Walgreens, you make me happy when skies are grey/gray…
The Walgreens where I live, in Columbia, is a very happy place.
It is very American to me – in a good way. The music, what’s on the shelves, the people who shop there, the folk who work there – all of that makes it just Walgreens. I’ve no idea what other Walgreens are like in the country, but this one is just top notch! It has all sorts of bits and bobs in there and they are sooooo helpful to try and find something for you, but without being in your face.
Oh my, I think I actually look forward to going to Walgreens. And, a bit like the Target shopping experience, I always come out with stuff I didn’t go in there for. Oh crap, I forgot the milk.
When the staff in Walgreens say ‘you’re welcome’ and ‘have a great day’ I feel like they really do mean it, and, do you know what, after having been in Walgreens, I rather think I shall! 😉
A question was posed today by BBC America to us Brits over here: What’s the most bizarre or hilarious thing that’s happened to you since you landed on U.S. soil?
I can think of so many!
But these are my top two for today 🙂 …..
USA Pants vs UK Pants (May 2013)
Harry and I attended a most excellent blog event at Greenberries with a new bunch of Americans ladies one evening this week and Harry was enjoying the attention as the only child there.

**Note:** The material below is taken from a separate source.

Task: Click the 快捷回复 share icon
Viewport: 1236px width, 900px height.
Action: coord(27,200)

Harry decided to stand up and tell a short story to the crowd, flitting with ease between his British and American accents.

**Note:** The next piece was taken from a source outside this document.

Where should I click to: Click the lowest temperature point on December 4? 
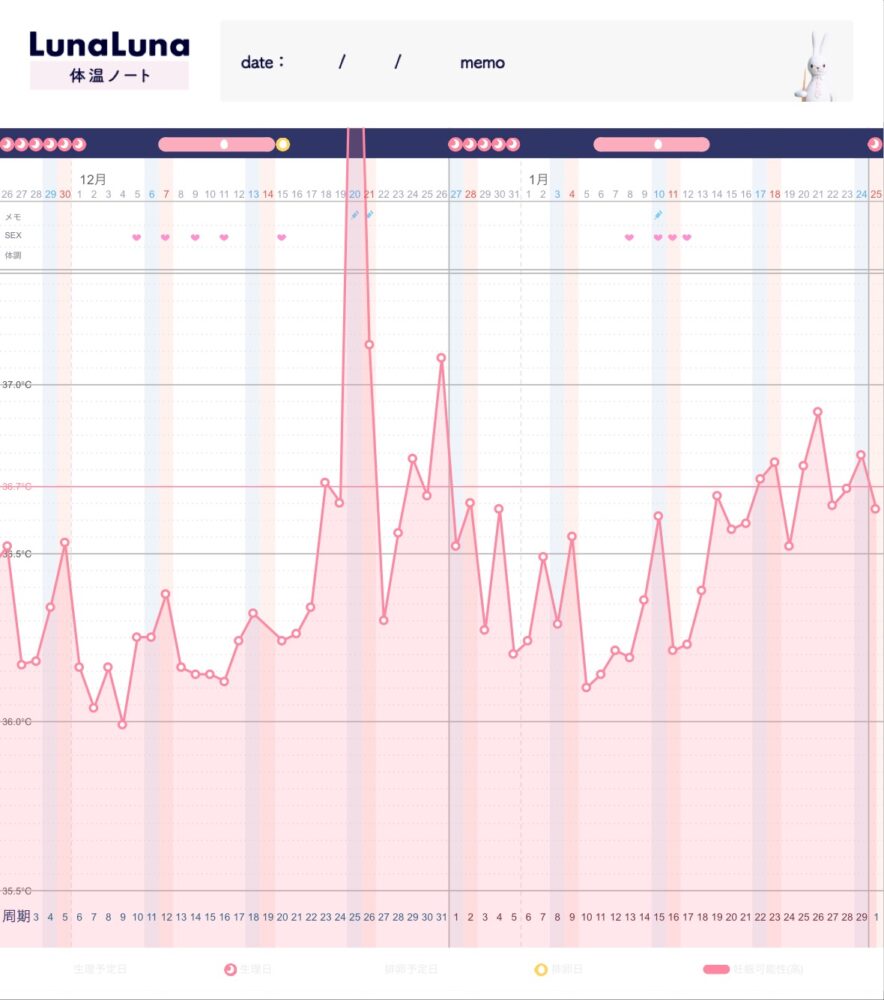[x=123, y=724]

‘So he can speak in both accents?’ ask the lovely, smart American ladies.
‘Oh yes,’ I say, proudly. ‘Harry, say something in American.’
So Harry points to his trousers and declares in his American accent:
‘These are my pants.’
Then he PULLS DOWN HIS TROUSERS/PANTS, points to his underpants and declares in his best British accent: ‘And these are my pants.’

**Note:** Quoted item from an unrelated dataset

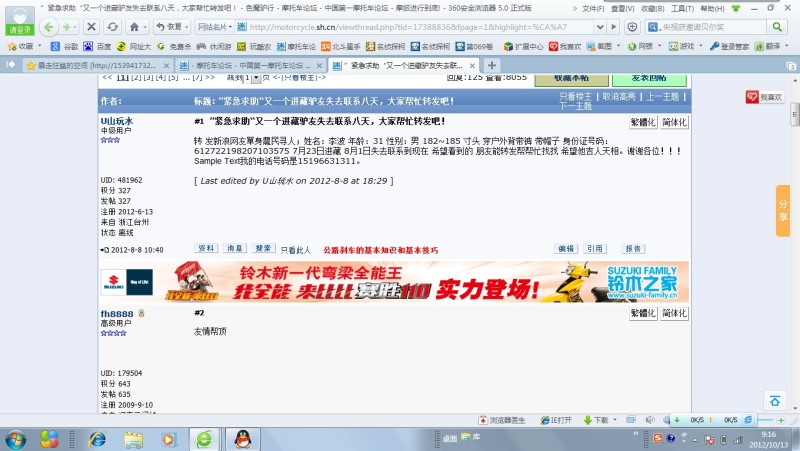Click the 360 browser taskbar icon

click(203, 438)
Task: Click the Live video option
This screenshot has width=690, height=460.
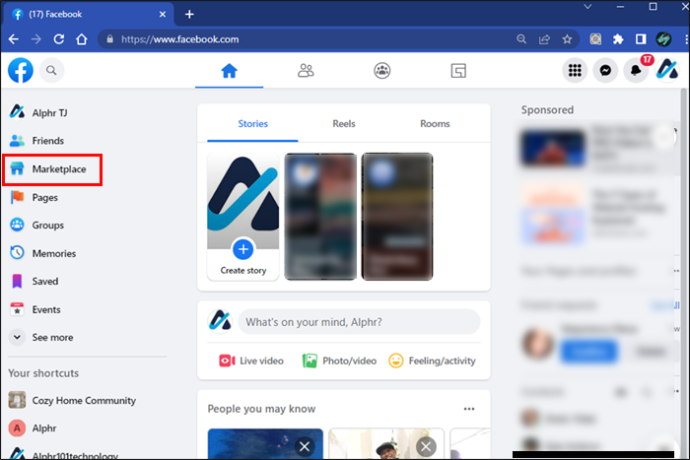Action: [251, 361]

My most excellent, talented son 🙂
Mailbox (August 2012)
We have a mailbox (just like in the movies) at the end of our street, and we need a key to open it.
It appears to me that they key is not working. I try many keys. I wonder if a neighbour might intervene.
Throughout the day I try and try again.
To my husband I say, the key for the mailbox is not working.
You just go round to the front of it, he says, and we’re box number six.
Oh, I say, I’ve obviously been trying the back of it.
That’s the postman’s/mailman’s (note) side, says he.
In my defense, I’ve been very, very busy and am very, very tired. I have since found out it is a federal offence to attempt to access the mailman’s side. Oopsie!